「ねえ、ここ痛い」


ユキが突然唇を指差しながら顔を近づけて訴える。

私もその唇を覗き込むようにしながら、
そっと手であごを持ち上げた。

このままキスしちゃってもいいかな、
なんて考える距離だよな。

目までつぶっちゃってるし、
やばい雰囲気だ。


「どうしたの?なんか少し切れてる?あんまり触んないほうがいいよ。
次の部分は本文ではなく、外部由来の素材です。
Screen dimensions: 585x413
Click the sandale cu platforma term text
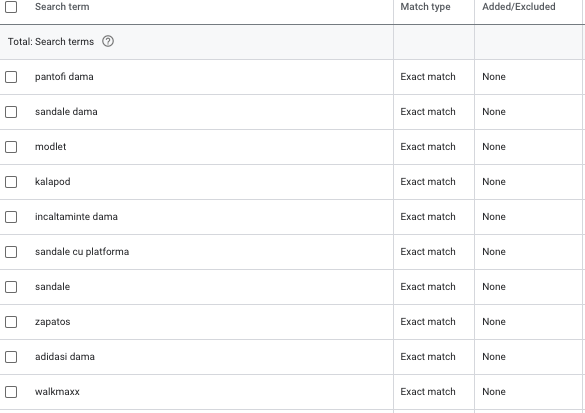82,251

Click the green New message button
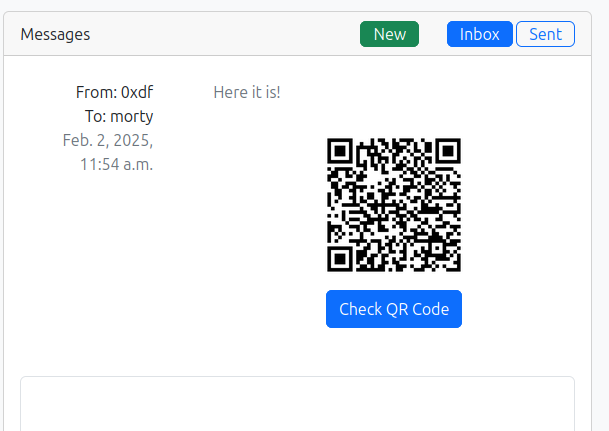tap(389, 34)
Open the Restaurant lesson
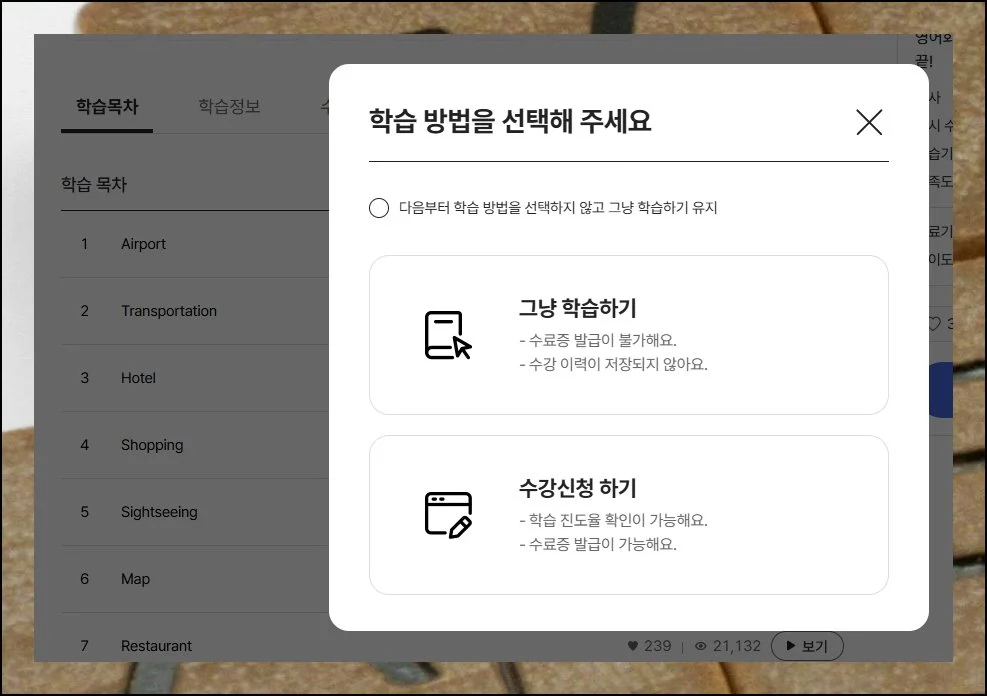 click(156, 646)
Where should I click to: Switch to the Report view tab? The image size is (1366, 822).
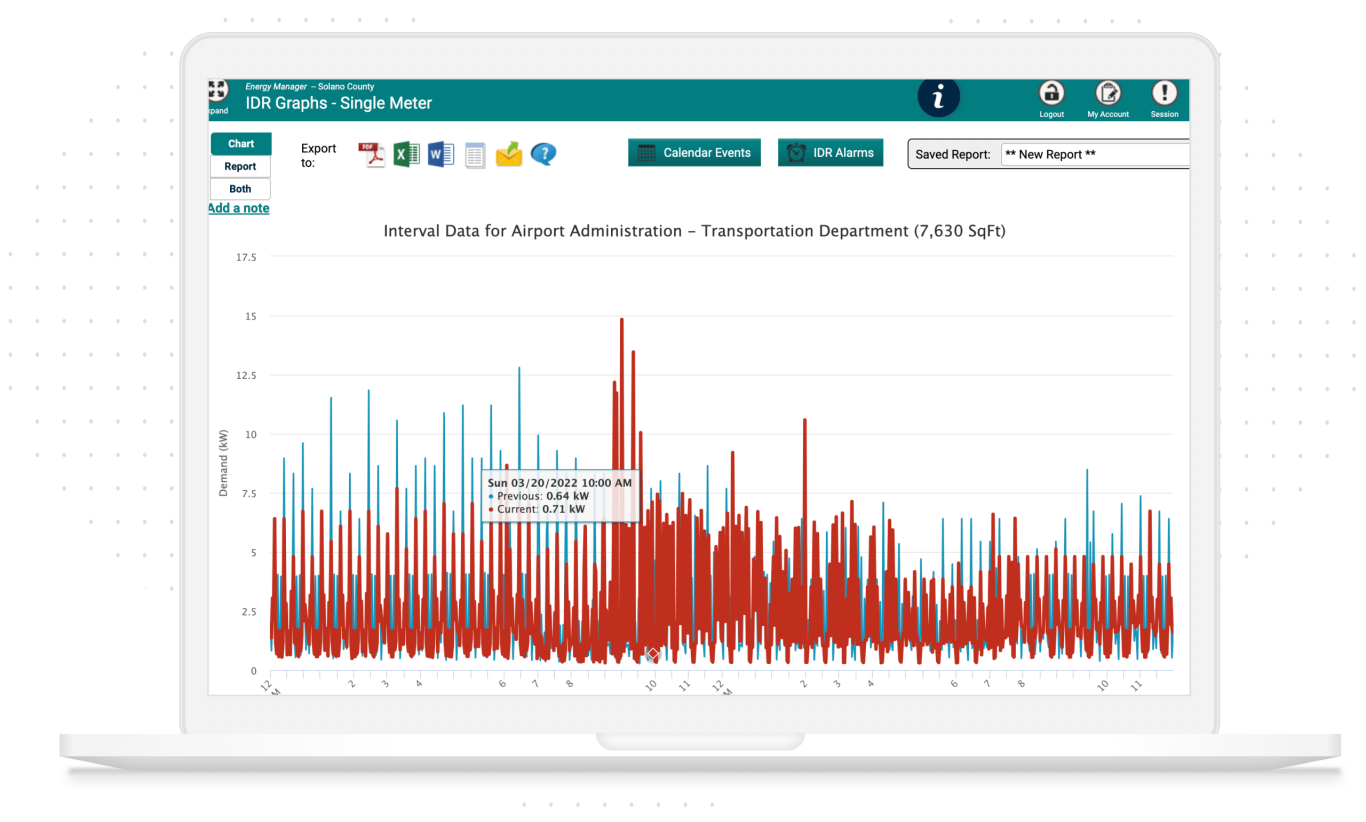pyautogui.click(x=240, y=167)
ばい菌たくさん入るから」


やはり少し切れているようで、
それが気になるのか唇を舐めたり手で触っている。
お互いが体の1部分を微妙な感覚で楽しんでいた。

髪の毛にはじまり、
そして唇。
こともあろうに、


「マニキュア塗ってるんだ?きれいな色だね」



「だって女の子だもん」



「セクシーバイオレットっていうんだよ」



「でも、あんまり爪きれいじゃない」



「そんなことないよ。きれいに長さも整ってるしきれいな爪だよ」



中国人のユキにセクシーバイオレットと言ったところで
「そんなのあるわけないじゃん」
とつっこみ入れられるわけないか。

手の指の爪は長くきれいに手入れされていた。

色はバイオレットで塗られていたが、
親指を触るクセがあるのか
そこだけ剥がれていた。

私はユキの手を取り剥がれた親指のマニュキュアを撫でた。

ユキの空いた手は私の手の甲を触れるか触れないかのタッチで動かされていた。

その指の暖かさが全身に伝わった。